Tuliskan kembali bagian kutipan dokumen di bawah ini yang terletak di antara "Dijelaskannya, kala itu" dan "berbiaya di bawah 500 juta.", termasuk kedua batas itu, tanpa mengubah satu huruf pun.

KUTIPAN DOKUMEN:
((

Dijelaskannya, kala itu dia hanya menyampaikan kepada pengelola Nuctech Company Limited Beijing itu, untuk memberikan kepada yang meminta surat dukungan pemesanan spare part. “Saya sampaikan, silahkan berikan kepada perusahaan yang meminta surat dukungan,” katanya.
Dia mengaku, mengenal dekat dengan manajemen PT Mahakarya Garuda Harsana (MGH) diantaranya Yusak dan beberapa orang lainnya. “Saya kenal baiknya dengan manajemen MGH. Saya awalnya yang menghubungi mereka untuk membuat surat penawaran ke kami,” tutur Lasman.
Menanggapi keterangan manajemen PT APA, Suherman General Manager PT Mahakarya Garuda Harsana menjelaskan, setahunya dalam proses pengadaan yang bisa di buat Penunjukan Langsung (PL) adalah kegiatan yang berbiaya di bawah 500 juta.
“Setahu saya yang di PL kan nilai pengadaan di bawah 500 juta. Kalaupun ada angka lebih dari itu di PL kan harus mendapat persetujuan dari Direksi dan Pemegang Saham,” kata Suherman.
Soal Surat Pendaftaran Sebagai Agen Tunggal Barang Produksi Luar Negeri atas penyalur produk luar negeri, dijelaskan Suherman, dokumen tersebut harus mutlak dimiliki Agen Tunggal yang prosesnya sesuai aturan mulai dari Konsulat produk diproduksi di luar negeri hingga diajukan ke Kementrian Perdagangan.

))

ENTRI KUMPULAN DATA:
((

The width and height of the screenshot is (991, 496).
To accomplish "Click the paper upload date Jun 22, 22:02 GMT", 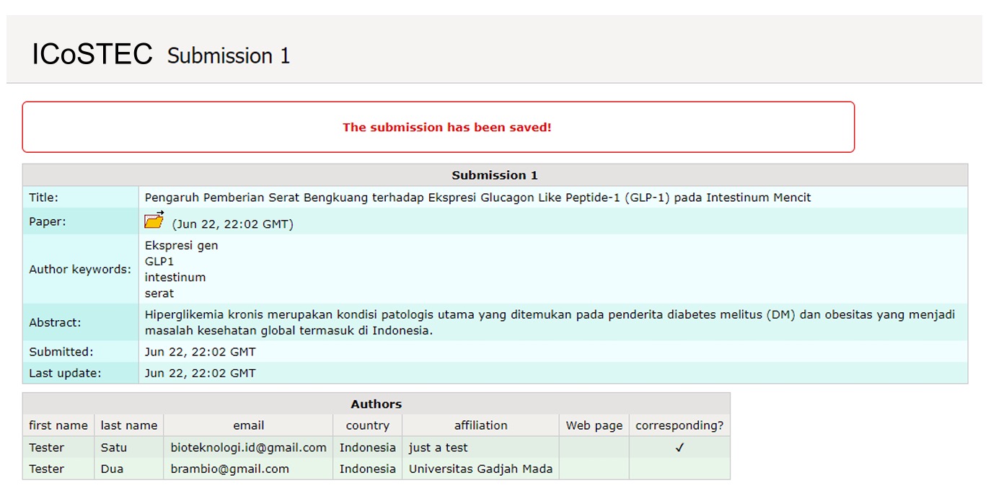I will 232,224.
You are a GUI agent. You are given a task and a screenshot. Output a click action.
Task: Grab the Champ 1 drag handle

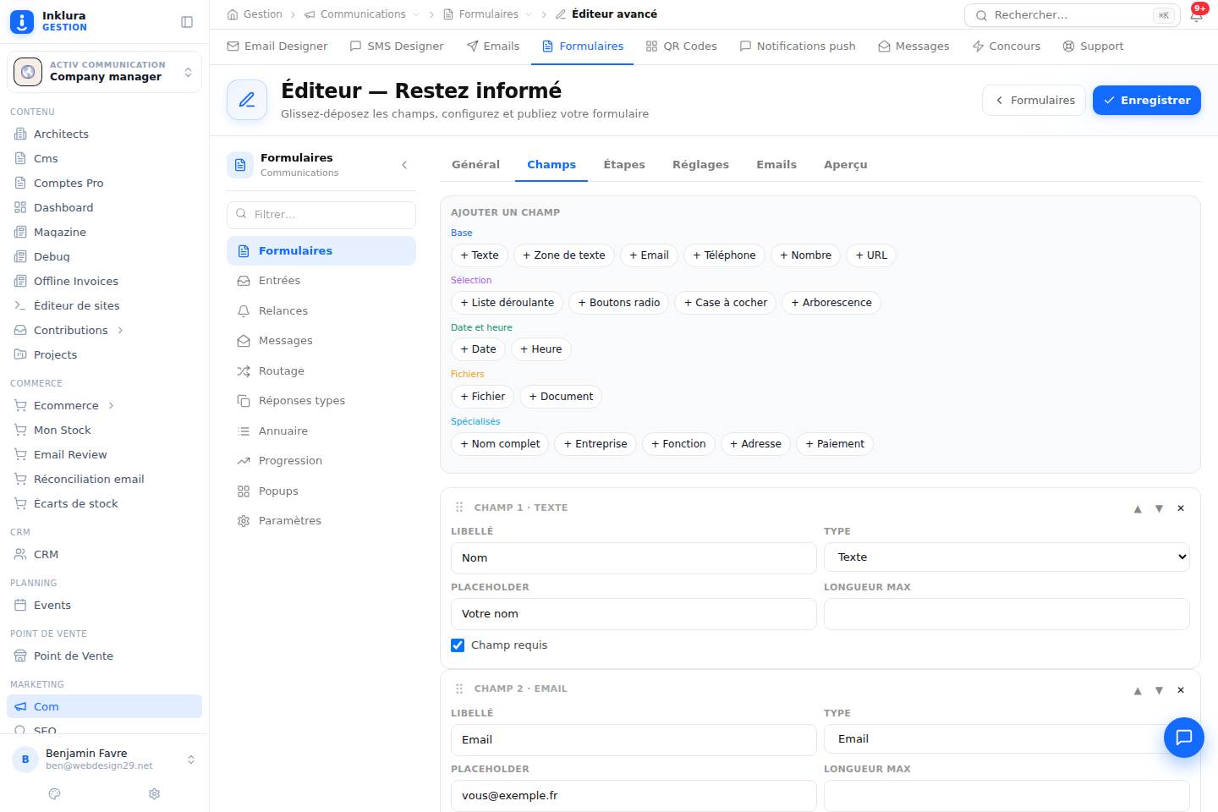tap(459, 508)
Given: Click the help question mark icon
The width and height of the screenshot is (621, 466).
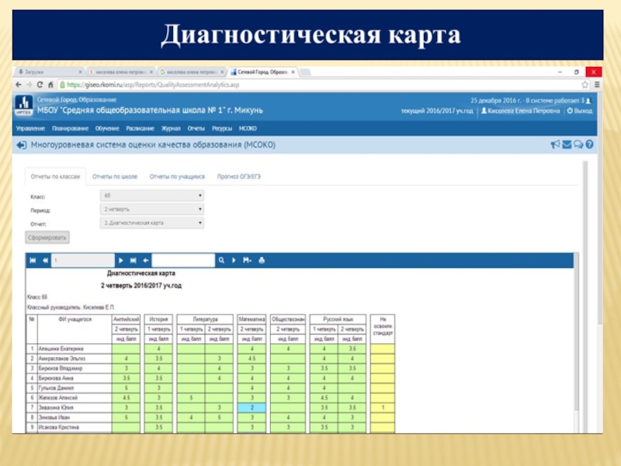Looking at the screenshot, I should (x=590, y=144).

))
((

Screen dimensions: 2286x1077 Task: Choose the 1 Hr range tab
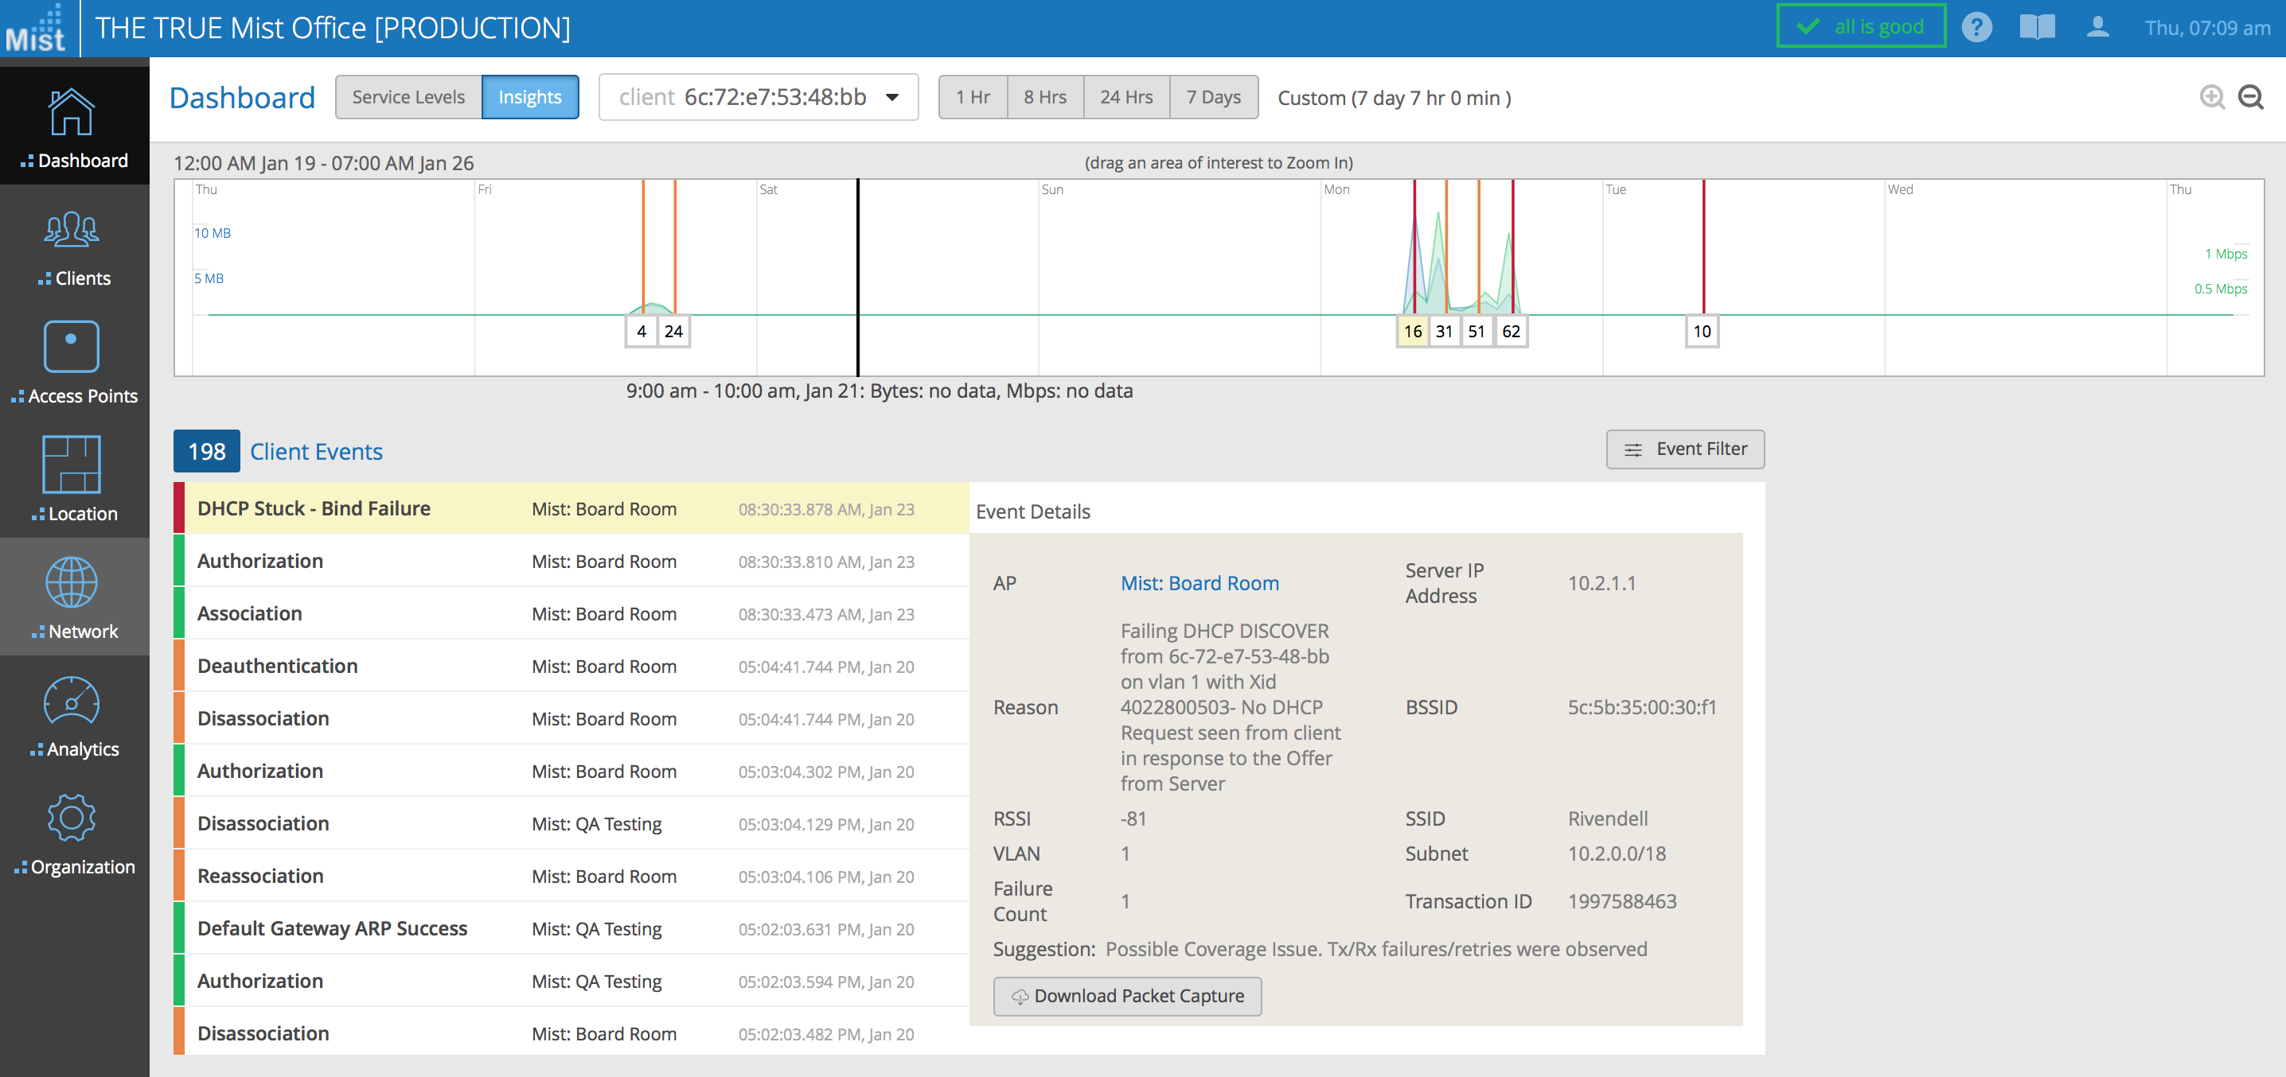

))
((

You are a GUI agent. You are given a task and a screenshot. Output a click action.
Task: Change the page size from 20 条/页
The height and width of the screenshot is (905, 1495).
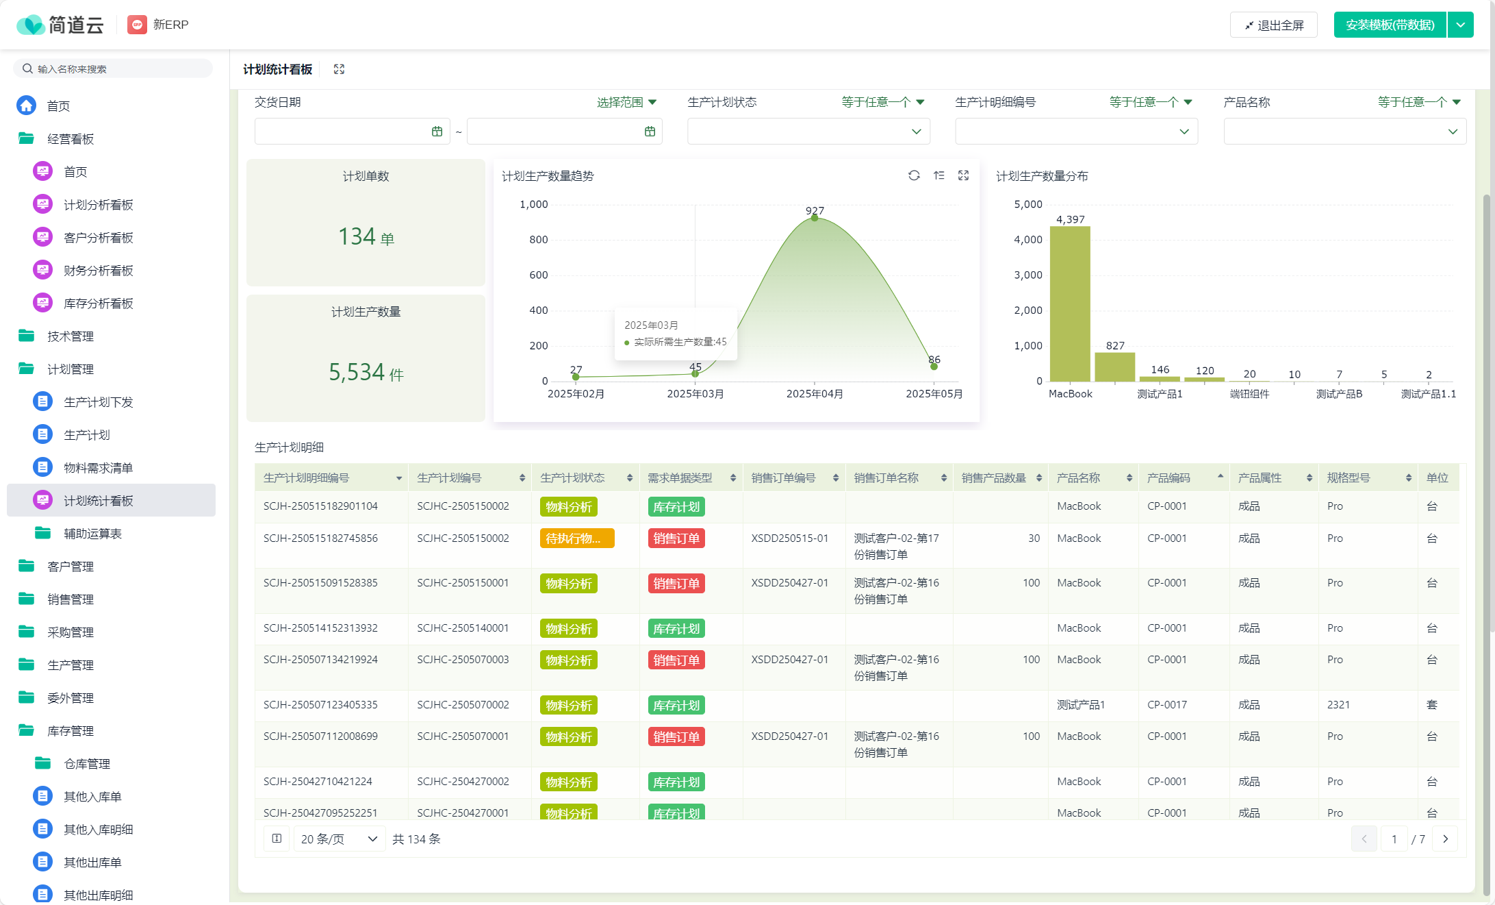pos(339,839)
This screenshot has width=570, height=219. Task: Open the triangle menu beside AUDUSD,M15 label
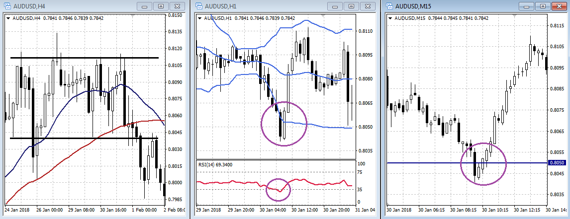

))

HASIL TUGAS:
Dijelaskannya, kala itu dia hanya menyampaikan kepada pengelola Nuctech Company Limited Beijing itu, untuk memberikan kepada yang meminta surat dukungan pemesanan spare part. “Saya sampaikan, silahkan berikan kepada perusahaan yang meminta surat dukungan,” katanya.
Dia mengaku, mengenal dekat dengan manajemen PT Mahakarya Garuda Harsana (MGH) diantaranya Yusak dan beberapa orang lainnya. “Saya kenal baiknya dengan manajemen MGH. Saya awalnya yang menghubungi mereka untuk membuat surat penawaran ke kami,” tutur Lasman.
Menanggapi keterangan manajemen PT APA, Suherman General Manager PT Mahakarya Garuda Harsana menjelaskan, setahunya dalam proses pengadaan yang bisa di buat Penunjukan Langsung (PL) adalah kegiatan yang berbiaya di bawah 500 juta.